Document text:

One of the greatest sciences of the last couple of hundred years has been genetics, a subcategory in the realm of biology. Genetics play an important role in DNA, heritability, and the overall health of our lives. The science of genes isn’t settled because studies, experiments, and further learnings are part and parcel of genetics.
Do you think you know everything about genetics? Well, think again, because there’s a lot more to learn. The fun facts about genetics don’t stop in elementary science class or high school biology.
Here are 10 interesting facts about genetics you should know:
1. 99.9% of our DNA is identical vs. 0.1% that makes us different.
We are a lot alike, but we’re also quite different.
The average human shares about 99.9 percent of the same genetic material. However, it is the remaining 0.1 percent of the material that makes us all different. And this is a real statistical calculation, not those made up ones that always say they are “99.9 percent certain.”
2. Mice and chimpanzees share 98% DNA with humans.
Of mice and men. Of mice and chimpanzees.
It is common knowledge that we share about 98 percent of our genetic material with chimpanzees. But did you also know that humans share approximately 90 percent of genetic material with mice? This is partly why a lot of scientists and researchers perform experiments on mice.
3. There are viruses in your ancestors’ DNA.
Here is something that will blow your mind and want to tell everyone at the next cocktail party you attend: eight percent of your DNA originated from viruses that invaded your ancestors’ genomes – and never vacated. Otherwise known as retroviruses, some viruses replicate themselves by inserting their DNA into their hosts and are followed by copies, resulting in the spread of viruses.
Ultimately, every virus will merge with a cell that forms an egg or sperm, causing these viruses to be found in offspring.
4. Your DNA belongs to three parents.
You certainly didn’t add this to your story about the birds and the bees with your children. Surprisingly, a baby can have three parents. How?
As we all know, a child inherits half of its genome from his or her mother and another half from their father. The mitochondria derive from the mother’s egg, but if a mutation takes place in the process, then the offspring’s mitochondria will be fatally mutated. To prevent this from occurring, physicians use a specific type of treatment: a sperm fertilizes the mother’s egg, the nucleus formed would be removed from the embryonic cell and added in an egg without the nucleus.

Activity 1:
Answer these questions from the genetics article, one answer per line, marked like the questions.
(a) About what percentage of the same genetic material does the average human share with others?
(b) About what percentage of genetic material do humans share with chimpanzees?
(c) What percentage of your DNA originated from viruses that invaded your ancestors' genomes?
Activity 2: Continue the genetics article from the point where it stops.

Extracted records
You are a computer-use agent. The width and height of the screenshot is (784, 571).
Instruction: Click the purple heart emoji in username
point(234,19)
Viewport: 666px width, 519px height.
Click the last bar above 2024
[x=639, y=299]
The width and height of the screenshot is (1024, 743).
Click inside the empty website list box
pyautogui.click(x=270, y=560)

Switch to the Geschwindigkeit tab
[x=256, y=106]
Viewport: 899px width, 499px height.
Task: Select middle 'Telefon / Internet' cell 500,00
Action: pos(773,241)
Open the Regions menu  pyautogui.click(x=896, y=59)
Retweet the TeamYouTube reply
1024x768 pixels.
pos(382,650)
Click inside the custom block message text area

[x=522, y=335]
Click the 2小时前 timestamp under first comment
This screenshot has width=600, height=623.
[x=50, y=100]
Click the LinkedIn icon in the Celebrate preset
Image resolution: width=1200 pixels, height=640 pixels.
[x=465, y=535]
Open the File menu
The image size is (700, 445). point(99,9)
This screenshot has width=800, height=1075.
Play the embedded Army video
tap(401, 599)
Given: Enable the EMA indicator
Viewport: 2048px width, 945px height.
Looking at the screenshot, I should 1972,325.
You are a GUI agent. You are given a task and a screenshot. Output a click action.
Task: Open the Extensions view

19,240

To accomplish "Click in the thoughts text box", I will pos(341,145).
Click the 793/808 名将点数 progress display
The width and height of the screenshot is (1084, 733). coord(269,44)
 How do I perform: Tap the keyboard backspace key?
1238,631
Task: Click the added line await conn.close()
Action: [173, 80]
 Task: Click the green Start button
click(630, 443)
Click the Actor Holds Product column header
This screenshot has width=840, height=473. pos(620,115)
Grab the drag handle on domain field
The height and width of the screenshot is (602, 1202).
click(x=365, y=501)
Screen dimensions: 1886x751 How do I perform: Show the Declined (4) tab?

Task result 1:
(a) About 99.9 percent
(b) About 98 percent
(c) Eight percent

Task result 2:
In the end, a cell would have the DNA of three different ancestors: the mother, the father, and the mitochondria of a third person.
5. Blue eyes were caused by a genetic mutation.
Humans were not supposed to have blue eyes. However, sometime between 6,000 and 10,000 years ago, a single common ancestor suffered a genetic mutation that gave them a blue eye colour.
The next time you see someone else with blue eyes, you can give that person a hug and call them family!
6. Your genetics cause you to dislike the taste of vegetables.
Do you remember your mother telling you to finish all your vegetables but found it an impossible chore because of the terrible taste? Well, you can blame genetics.
Many of us detest the taste of broccoli, cabbage, and other plants in the Brassica genus because these vegetables contain chemicals comparable to phenylthiocarbamide (PTC). What is this? It’s a chemical that does not contain a taste or is very bitter because of the person’s genetic makeup.
7. Blonde hair is not an exclusive gene to WASPs.
We equate blonde hair with WASPs (White Anglosaxon Persons), but blonde hair has been found in Melanesians of the South Pacific. These people evolved a different gene for blonde hair.
8. The human body cannot live beyond 120 years due to genetic coding.
Do you want to live forever? Take that up with your genetics.
In theory, the human body cannot live past 120 years because of genetic coding. Your genes are limited in the amount of times their cells can divide. While more people are living past 100 years, it is rare to come across anyone who lived beyond 120 – the longest human lifespan was 122 years and 164 days (Jeanne Calment).
9. 1 in 3 patients in pediatric hospitals are children with genetic conditions.
Did you know that one-third of all pediatric hospital admissions are for kids with genetic conditions?
10. Gene therapy can cure diseases by swapping bad DNA with good DNA.
One day, in the distant future, doctors will cure many diseases by swapping bad DNA with good DNA. This process is done through genetic therapy – it sounds like science-fiction, but it is certainly within the realm of possibility; it’s already in the beginning stages today.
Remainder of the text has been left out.